> [Extrait du document]
Les années 1970

Révolution 70

Le texte ci-dessous, paru en 1968, est certainement l’un des premiers écrits pamphlétaires de Micberth qui nous laisse quelques définitions fleuries convenant à merveille à nos « poulitichiens » d’aujourd’hui. Ce numéro déclencha l’ire des forces politiques locales (sur cinq départements), pouvoirs publics, francs-maçons, membres éminents du Lyon’s et du Rotary et obligea Micberth (inculpé d’outrage aux bonnes moeurs par voie de presse) et ses collaborateurs à quitter la ville.

Il écrira : « Nous étions considérés comme de véritables rebelles, aux principes « naturels », car nous avions refusé de jouer le jeu qu’on nous imposait. Dans nos correspondances et nos articles, nous avions dénoncé tous ceux qui avaient fait la gloire « scabreuse » de notre région depuis trente ans. »

> [Données enregistrées]
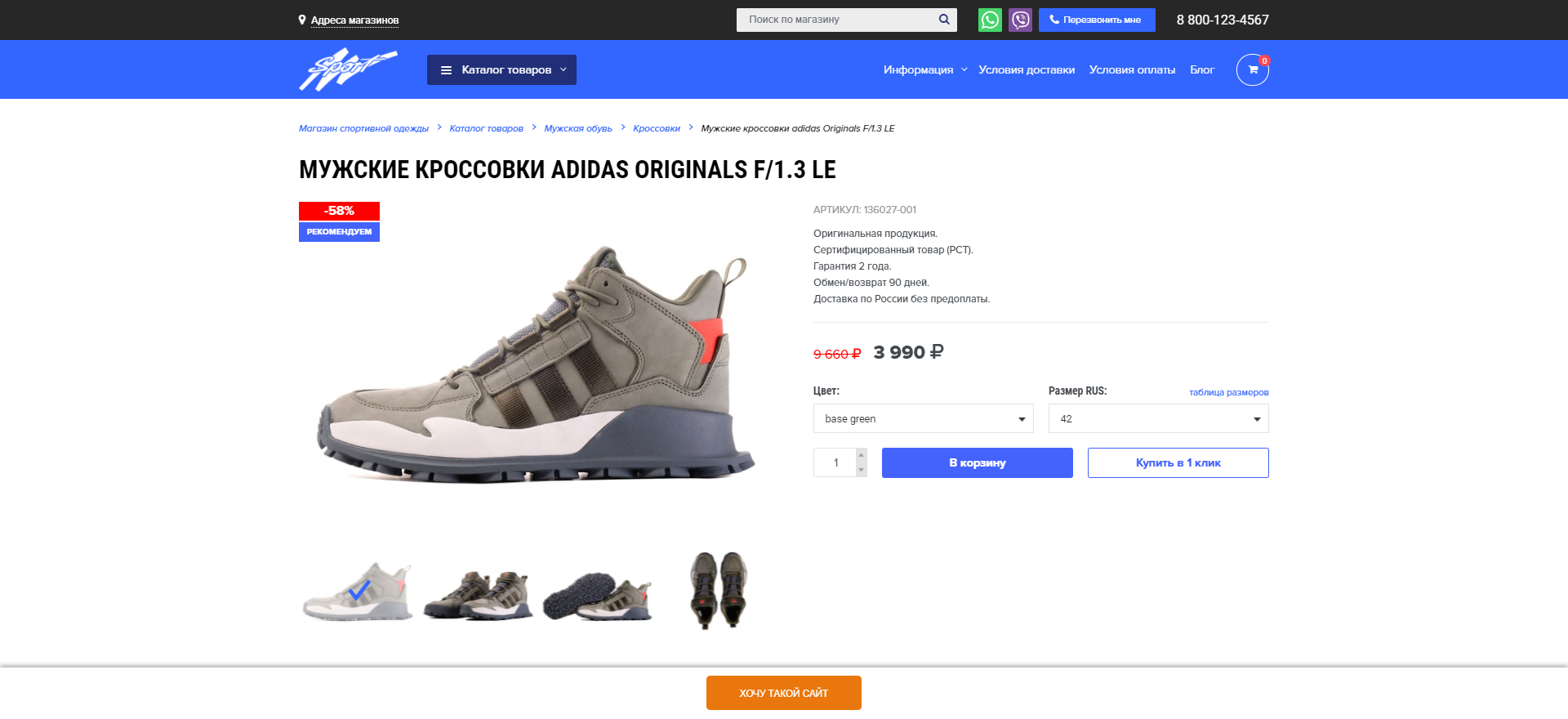The height and width of the screenshot is (719, 1568).
Task: Click the location pin icon
Action: 302,20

> [Exercice écrit] Indiquez, s’il vous plaît, si chaque affirmation ci-après concorde avec l’extrait du document, en répondant par oui ou non et en citant exactement les mots du texte qui permettent de trancher. 1. Le texte de Micberth est paru en 1968. 2. Micberth a été inculpé de diffamation. 3. Micberth et ses collaborateurs sont restés dans la ville.

> [Réponse]
1. Oui : « paru en 1968 ».
2. Non : « inculpé d’outrage aux bonnes moeurs par voie de presse ».
3. Non : « à quitter la ville ».